To start, I put your csv fields into a text document then uploaded it to my splunk instance
I began by selecting the default csv sourcetype to build off of, then defined the csv header schema explicitly, which you may or may not have to do depending on whether the headers exist in the file.
Then I went to work on explicitly teaching splunk how to read the timestamp field.
You can then review your creation and export it to your clipboard for easy pasting to cli or just save it to the local instance.
That would get the data coming in and getting indexed. A potential "gotcha" will be the characters in your xml string. If it has commas (not sure if xml contains commas off the top of my head) you will need to choose a different delimiter or insert one in pre-parsing.
http://docs.splunk.com/Documentation/Splunk/6.4.2/Forwarding/Routeandfilterdatad
If in a distributed environment (using forwarders) be sure to put the props on your forwarder along with your inputs.conf (again something you can use the gui to create a template for, see getting data in link above for file monitor options) if you are in distributed environment to ensure that you can nullqueue the fields values you don't want.
Caveats for routing and filtering structured data[edit]
Splunk Enterprise does not parse structured data that has been forwarded to an indexer[edit]

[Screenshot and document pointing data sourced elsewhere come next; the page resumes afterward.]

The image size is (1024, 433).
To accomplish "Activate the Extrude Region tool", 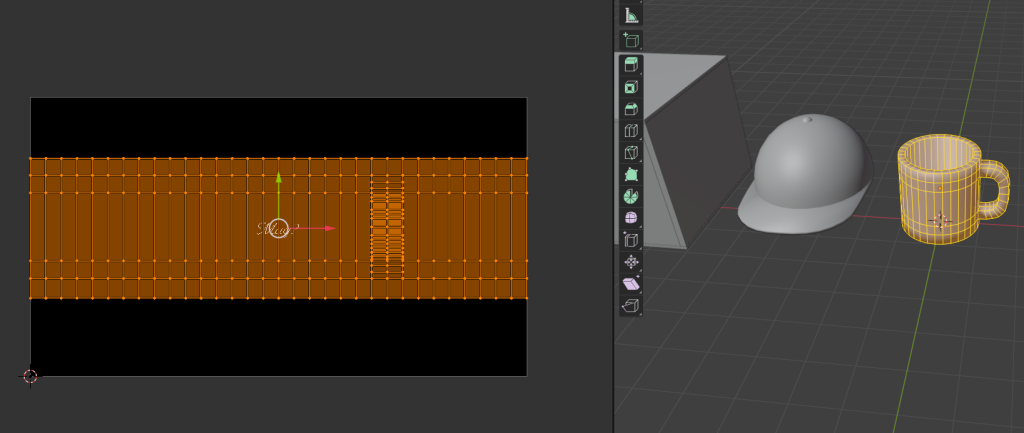I will (631, 65).
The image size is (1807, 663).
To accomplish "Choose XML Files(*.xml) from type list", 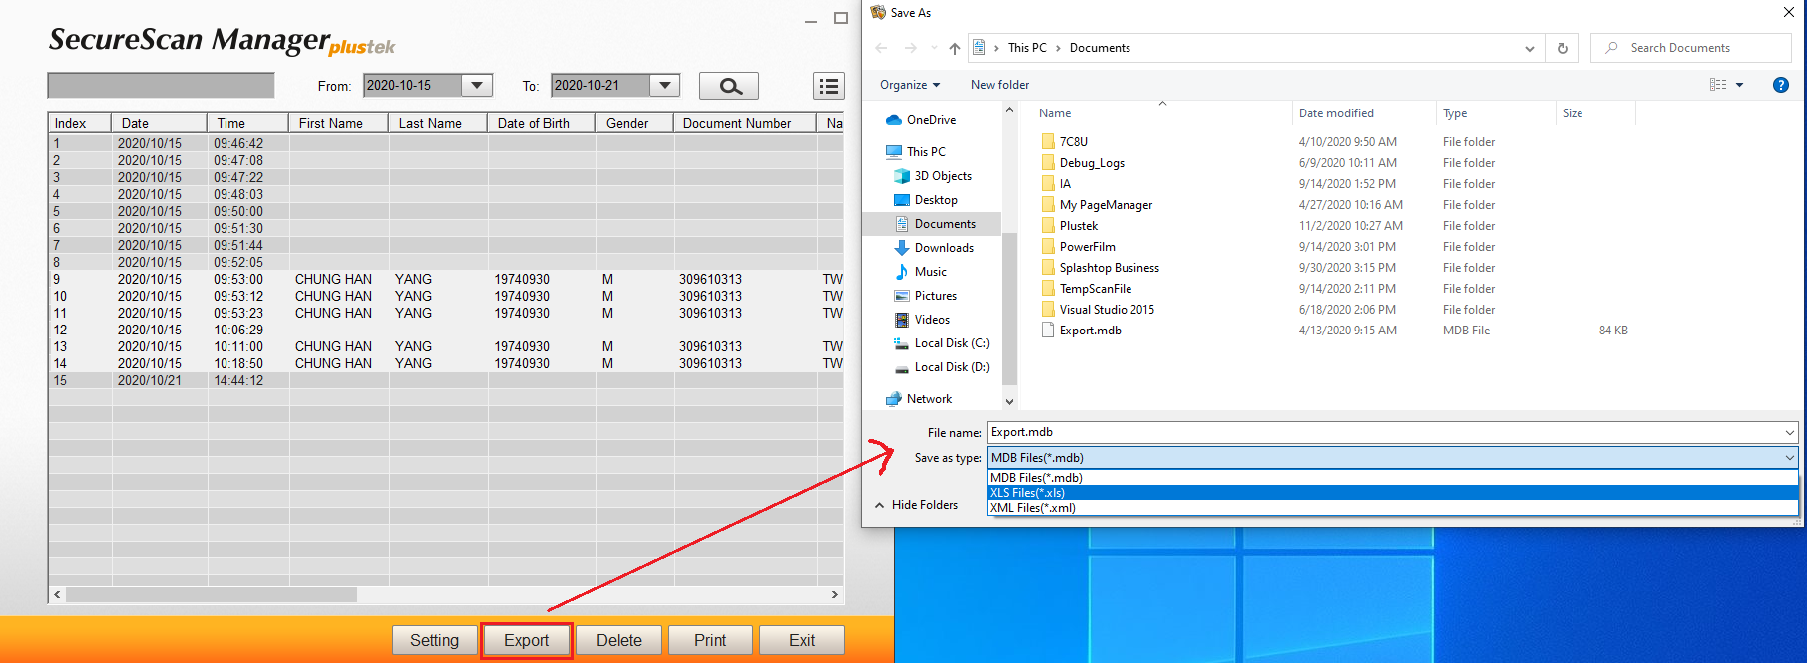I will click(1032, 508).
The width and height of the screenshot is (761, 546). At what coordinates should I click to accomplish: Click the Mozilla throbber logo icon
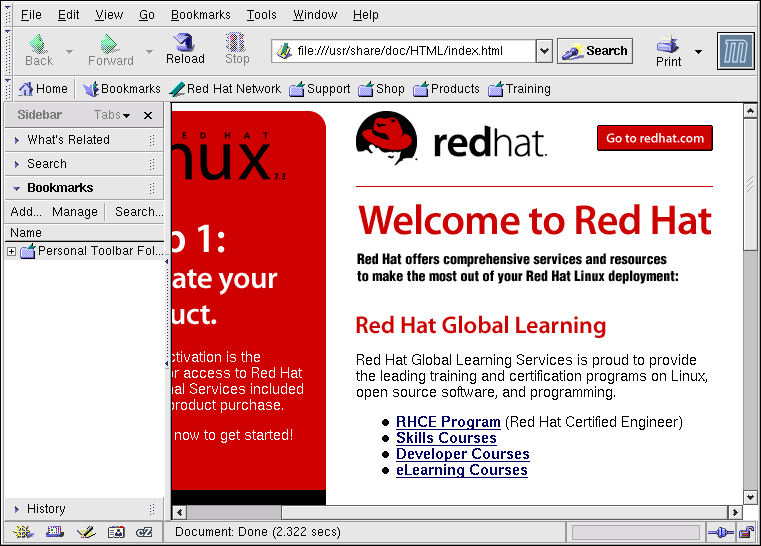(x=735, y=51)
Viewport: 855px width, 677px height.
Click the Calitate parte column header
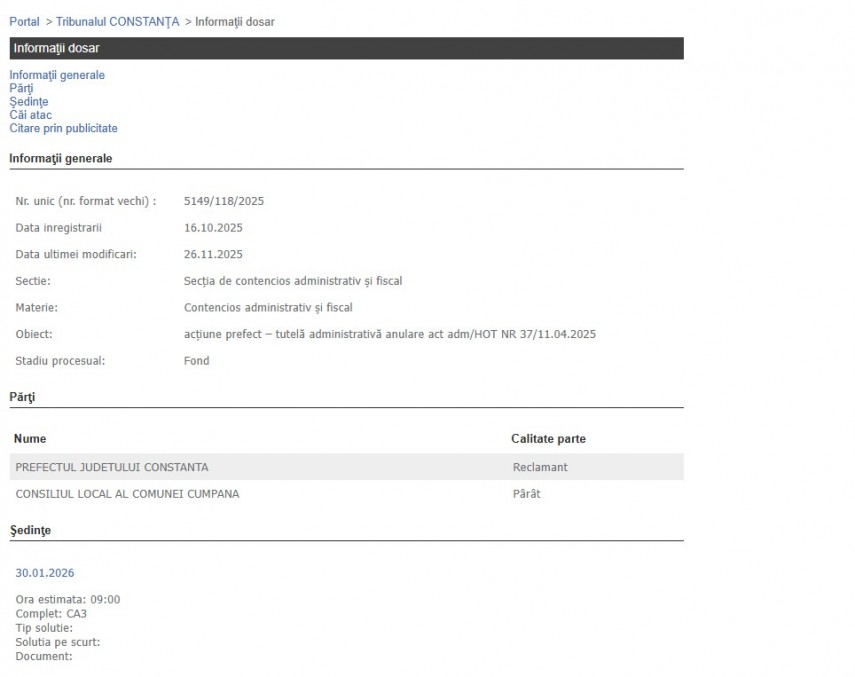tap(548, 439)
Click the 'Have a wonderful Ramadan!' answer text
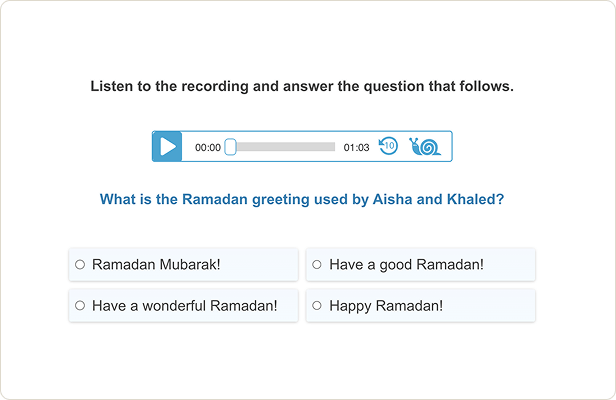This screenshot has width=616, height=400. click(x=185, y=305)
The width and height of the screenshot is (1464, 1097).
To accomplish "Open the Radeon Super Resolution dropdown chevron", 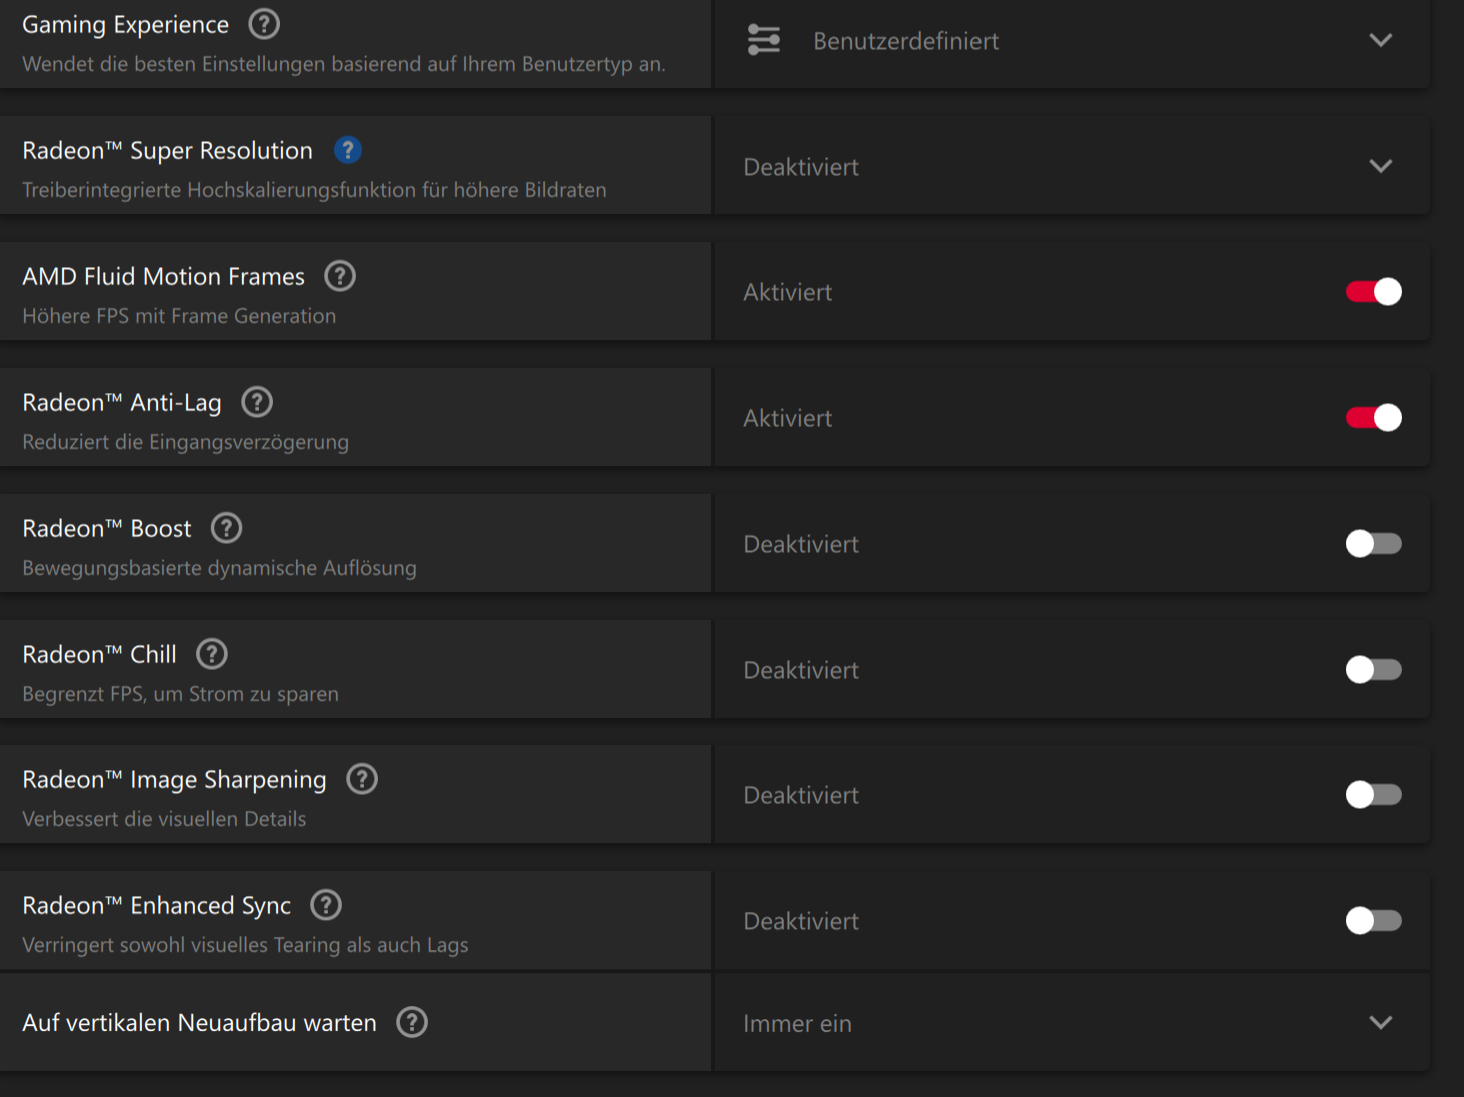I will (1380, 167).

When you forward structured data to an indexer, Splunk Enterprise does not parse this data once it arrives at the indexer, even if you have configured props.conf on that indexer with INDEXED_EXTRACTIONS and its associated attributes. Forwarded data skips the following queues on the indexer, which precludes any parsing of that data on the indexer:
parsing
aggregation
typing
The forwarded data must arrive at the indexer already parsed. To achieve this, you must also set up props.conf on the forwarder that sends the data. This includes configuration of INDEXED_EXTRACTIONS and any other parsing, filtering, anonymizing, and routing rules. Universal forwarders are capable of performing these tasks solely for structured data. See "Forward data extracted from header files".
There is a good example in the docs that should cover what you need:
Discard specific events and keep the rest
This example discards all sshd events in /var/log/messages by sending them to nullQueue:
1. In props.conf, set the TRANSFORMS-null attribute:
[source::/var/log/messages]
TRANSFORMS-null= setnull
2. Create a corresponding stanza in transforms.conf. Set DEST_KEY to "queue" and FORMAT to "nullQueue":
[setnull]
REGEX = \[sshd\]
DEST_KEY = queue
FORMAT = nullQueue
I haven't tried it yet, but I am assuming regex provided in the above documentation would work for your scenario by filtering whatever baddata looks like, or there may be an option to reference the field name from your header in the regex. to tighten it up. Would have to test or have one of our other splunk community superstars chime in.
Hope this helps get you started! I will update if/when I have a chance to test the fitering in the lab.